Indeed, it was the final exchange on the lefts between Tanner and Aitor that ultimately decided the heat, and probably this year’s world title race. Aitor went first, picking up a nice mid sized barrel into a round roll, sliding down the wave foam to complete the ride, grab a 5.75 as his second scoring wave and propel himself into second place.


On the wave behind Tanner launched himself into the kind of flip that he shelves for fun and would have easily bested his highest score. However, being the second wave of the set combined with the dropping Fronton tide, most of the water had sucked off the reef leading to Tanner landing flat and unable to ride out of the wave, ending his world title hopes.


David Perez-Miranda is a future star.


Speaking of Perez-Miranda, last year’s Pro-junior champion has surfed all the way from round 1 into finals contention. In his round 8 heat he bested current world champ and tour leader Tristan Roberts who never really looked like catching the Portuguese pocket rocket. David fleeced the inside Fronton lefts, ripping a barrel to air forward combo that was sublime. Mark down his name for the future.
Da Faq is wrong with Roberts?
After scraping through his round 8 heat behind Davo Perez Miranda, the commentary team let slip that Tristan was seen in the back of an Ambulance. No other details available yet, but rest assured your intrepid Infoamed team are on the case.


Marli the motivator?


In a similar vein, Oz’s very own Marli Dunn surfed deep into the comp from round 1. Entering the contest on whim while travelling through Europe (check out Atlantic migrations if you haven’t already done so) the Aussie was ripping through his heats until coming unstuck in the same heat mentioned above.

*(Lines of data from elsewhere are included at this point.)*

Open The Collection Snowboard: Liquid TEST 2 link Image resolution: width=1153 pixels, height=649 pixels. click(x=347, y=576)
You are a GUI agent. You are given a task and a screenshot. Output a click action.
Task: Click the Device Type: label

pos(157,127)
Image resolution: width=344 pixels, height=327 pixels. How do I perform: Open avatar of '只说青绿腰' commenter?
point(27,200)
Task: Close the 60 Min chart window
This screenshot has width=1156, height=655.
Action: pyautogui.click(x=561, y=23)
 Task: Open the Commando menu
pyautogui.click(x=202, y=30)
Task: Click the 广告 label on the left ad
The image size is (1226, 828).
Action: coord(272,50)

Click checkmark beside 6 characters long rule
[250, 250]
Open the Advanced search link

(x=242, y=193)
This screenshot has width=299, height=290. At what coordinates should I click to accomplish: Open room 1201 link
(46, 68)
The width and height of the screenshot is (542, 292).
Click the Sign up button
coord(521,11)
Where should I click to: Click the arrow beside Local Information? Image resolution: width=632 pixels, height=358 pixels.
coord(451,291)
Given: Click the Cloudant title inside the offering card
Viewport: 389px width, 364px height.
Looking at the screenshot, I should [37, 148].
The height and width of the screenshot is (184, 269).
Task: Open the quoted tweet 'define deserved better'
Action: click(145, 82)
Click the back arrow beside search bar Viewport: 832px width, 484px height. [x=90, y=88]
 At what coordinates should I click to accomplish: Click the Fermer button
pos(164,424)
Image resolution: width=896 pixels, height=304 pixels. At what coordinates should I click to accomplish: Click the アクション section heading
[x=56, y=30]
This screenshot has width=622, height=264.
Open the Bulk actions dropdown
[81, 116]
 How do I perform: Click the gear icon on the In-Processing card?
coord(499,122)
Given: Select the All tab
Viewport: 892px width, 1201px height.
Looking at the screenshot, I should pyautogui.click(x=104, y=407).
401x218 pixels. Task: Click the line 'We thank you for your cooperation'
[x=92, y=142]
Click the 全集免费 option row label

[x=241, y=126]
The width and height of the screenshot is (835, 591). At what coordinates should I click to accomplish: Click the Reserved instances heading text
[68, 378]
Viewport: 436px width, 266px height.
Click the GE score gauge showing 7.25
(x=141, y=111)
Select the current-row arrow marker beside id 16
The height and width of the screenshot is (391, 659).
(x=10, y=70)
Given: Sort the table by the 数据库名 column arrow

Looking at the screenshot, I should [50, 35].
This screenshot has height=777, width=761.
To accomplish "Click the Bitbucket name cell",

The question is now, will Marli’s performance inspire the new generation of Australia’s best riders to have a crack at a few world tour events next year, or will the tyranny of distance, prestige and comfortability continue to reduce the participation of Australian riders to the role of novelty in a sea of South American and European riders?


Hands in the air!


As the contest moves towards the pointing end and riders ambitions rise, the desire to get through a heat by any means necessary rises. The result? A few suss claims trying to pull the wool over the judges eyes and sell a standard wave as a good to great wave. Perhaps it’s a cultural thing, but watching guys slinging their hands up and waving wildly like they caught the best wave of their life after and okay tube to standard roll is…yer…not great.


Jay is UnReale.


Yes we know it’s a cliche pun but Jay Reale has been an inspired addition to the IBC commentary team. Professional, well spoken, insightful and even a little bilingual! Nothing against the other members of the commentary team, and again perhaps it’s a cultural class, but he’s head and shoulders above the others. Sign him up for the full tour next year IBC peoples!